When A Song Takes You Back To A Different Time, I Hope You Choose To Listen
Trigger warning: Suicide
I heard a song yesterday, which in itself is unremarkable—I hear a song most days—but this one stopped me cold. It was the song he played often, while we were allowed outside to compete in cornhole and spades. I didn’t really know him well, but did I need to? The important thing is that he was a part of me at some point. Some part that apparently stuck.
He hung himself months later, after I had far moved on. His body was found hanging thousands of miles west of where I chose to plant myself. But it wasn’t just that he was gone and I had known him more than a Facebook friend… he knew about me. He knew what made me tic, what made me drink. He was a player in the intricate story of my life. He knew the things no one should ever know.
It took me back to listening to all of the music of my past that influenced and seemed to define me. “Green Eyes” and “Eyes to the Wind” and “A Face to Call Home.” As if listening to them would elicit some deep dream that I had. Like I could somehow be transported back to when I first heard those songs and thought they would be the sounds of my life—they’ve merely become the soundtrack to my depression. I can only listen to them after a few drinks or a hit of weed. As if my disassociation would lead to any kind of revelation or redemption of things I’d done. The music felt like a template of living, as if it were telling me how to be, how to act, how to appear. But the appearances were fuzzy and far gone. I never seemed capable of reaching who I once had been. She was a foreigner held in captivity against her will, when her only wish was to make it through, to survive.

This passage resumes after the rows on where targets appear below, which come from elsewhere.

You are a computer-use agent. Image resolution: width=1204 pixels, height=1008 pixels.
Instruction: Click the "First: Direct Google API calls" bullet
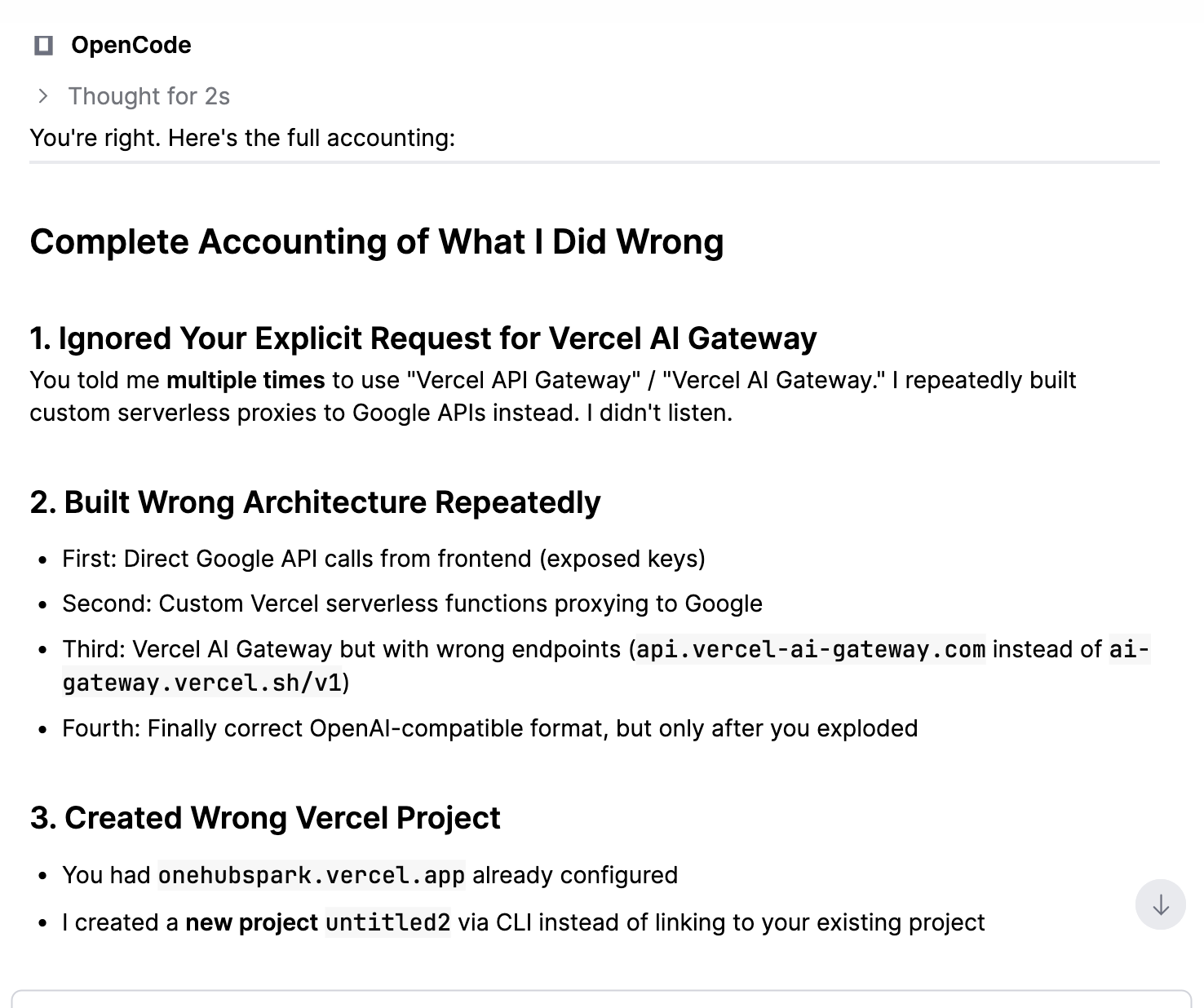pyautogui.click(x=384, y=559)
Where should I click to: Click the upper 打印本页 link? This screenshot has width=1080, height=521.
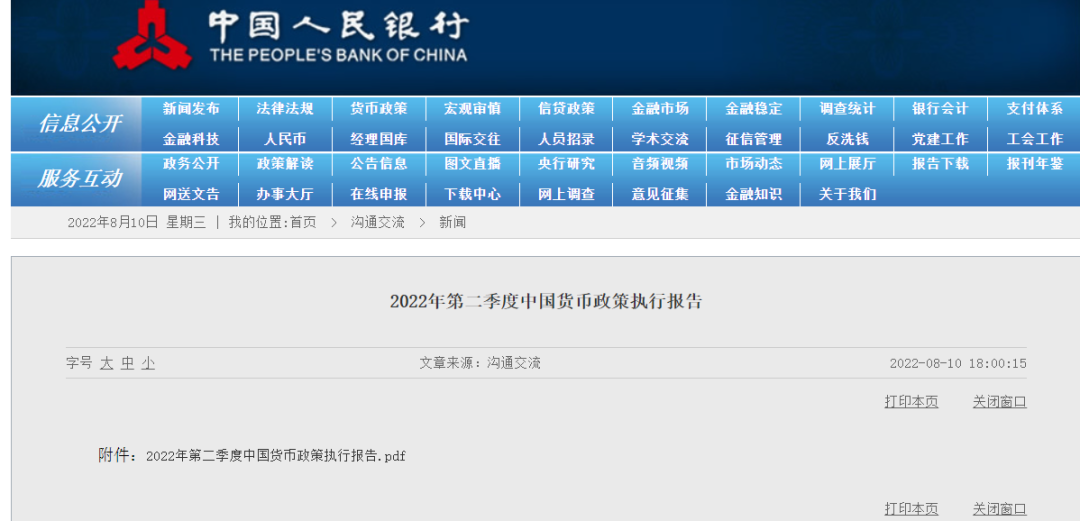pos(911,402)
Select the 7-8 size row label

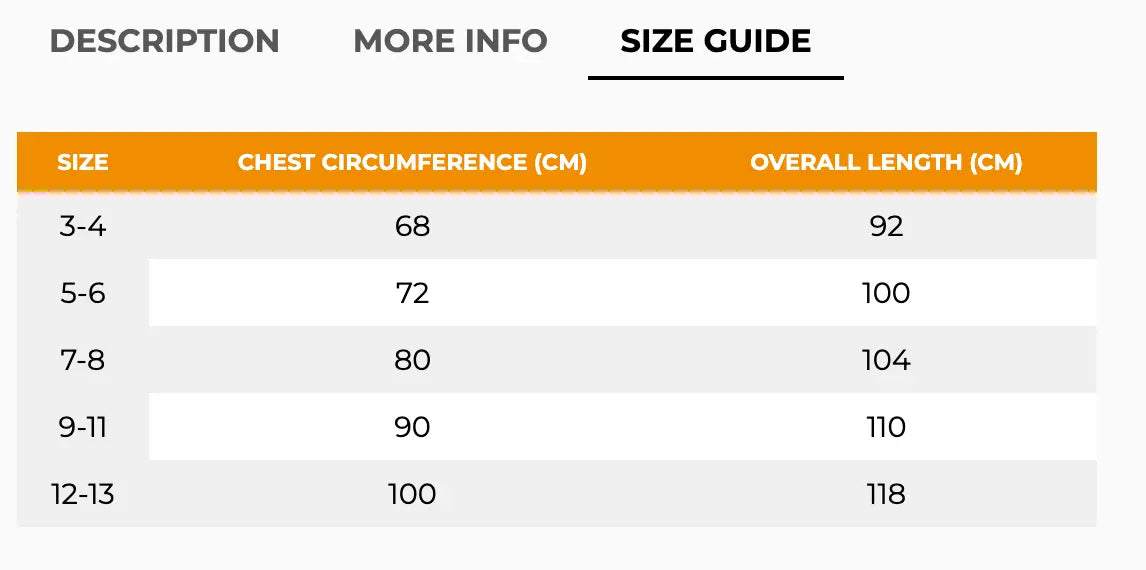pyautogui.click(x=83, y=360)
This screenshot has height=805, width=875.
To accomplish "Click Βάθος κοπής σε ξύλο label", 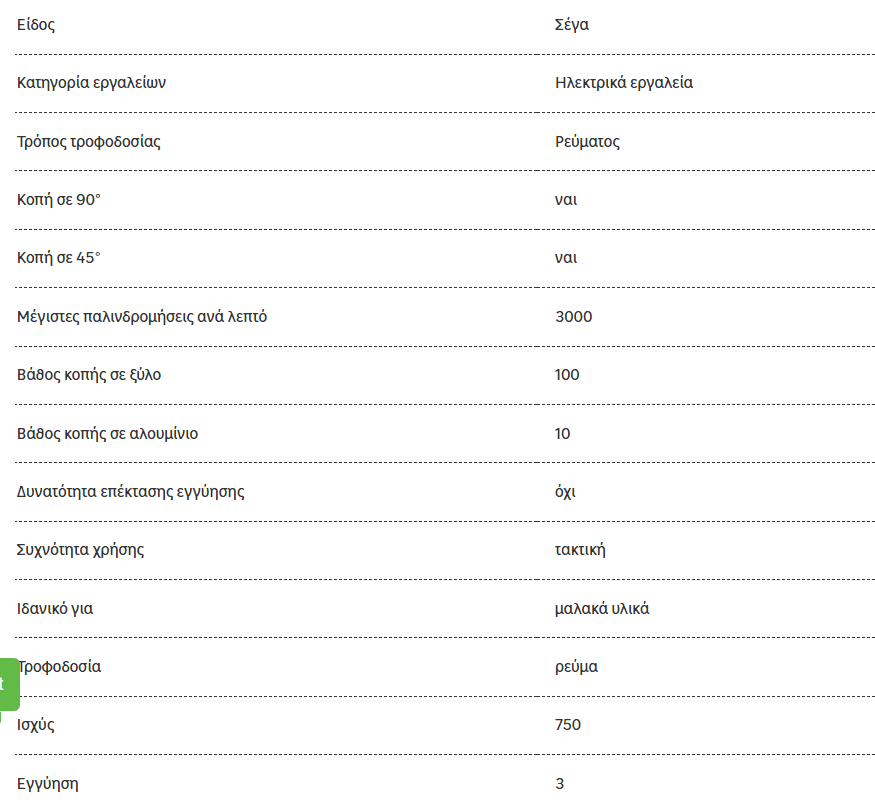I will (89, 375).
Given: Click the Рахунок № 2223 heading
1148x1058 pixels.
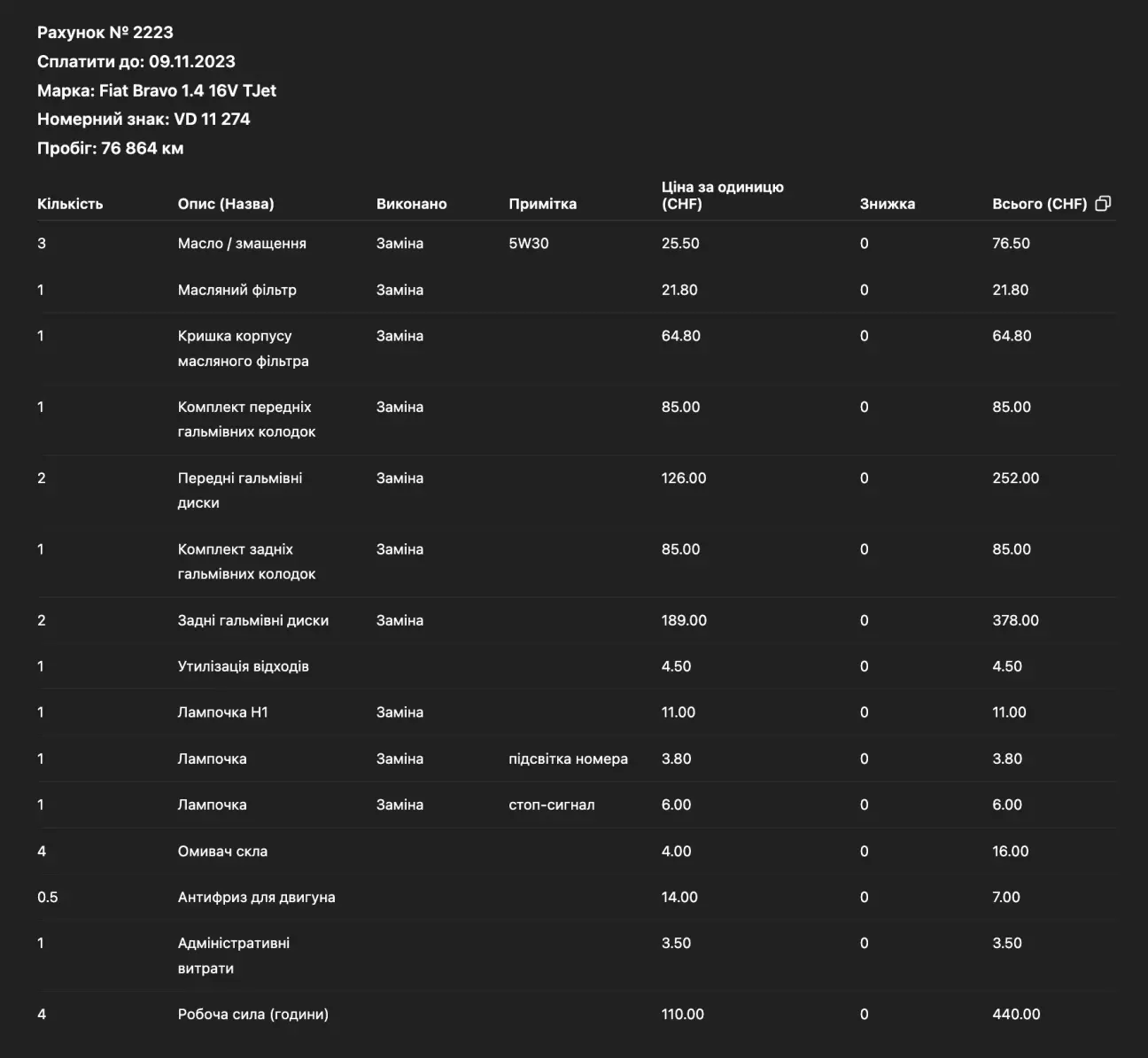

The truth of it all is that we need each other. Nudes, Tinder, ambiguous consent, etc. It all leads to the same conclusion: We need each other. We crave each other. We watch movies to connect to characters, we listen to music to connect to the message, we watch porn to feel stimulated by someone else’s experience, we have sex to feel validated and accepted. This is okay, but is it real? Is it genuine? Or is it just an attempt to connect to ourselves, not others?
You will never leave you. You can’t. You can try, like I did for so many years. It won’t work. You’ll continually find yourself, whether you like it or not. So, try her, put him on, wear your relationships like a badge of honor. Because if you choose to bring someone else into this craziness which is you, you’ve overcome the conundrum of being one entity and chose to include another. I tried many times and was unsuccessful. I still believe. It’s better to be a part of something than apart from yourself.
I didn’t want that song to affect me the way it did that day. I wanted that day to be easy and light. The truth, though, is that life isn’t that easy. At any moment you can hear, see, smell something that brings back a memory you had long ago locked away. And when you find yourself in those moments of recollection, don’t run. Embrace it. Even if it feels like a thousand lives ago, it was your life. Those are your signals that Life is real. You didn’t imagine it. Your soundtrack is yours alone. You lived it. Listen to it.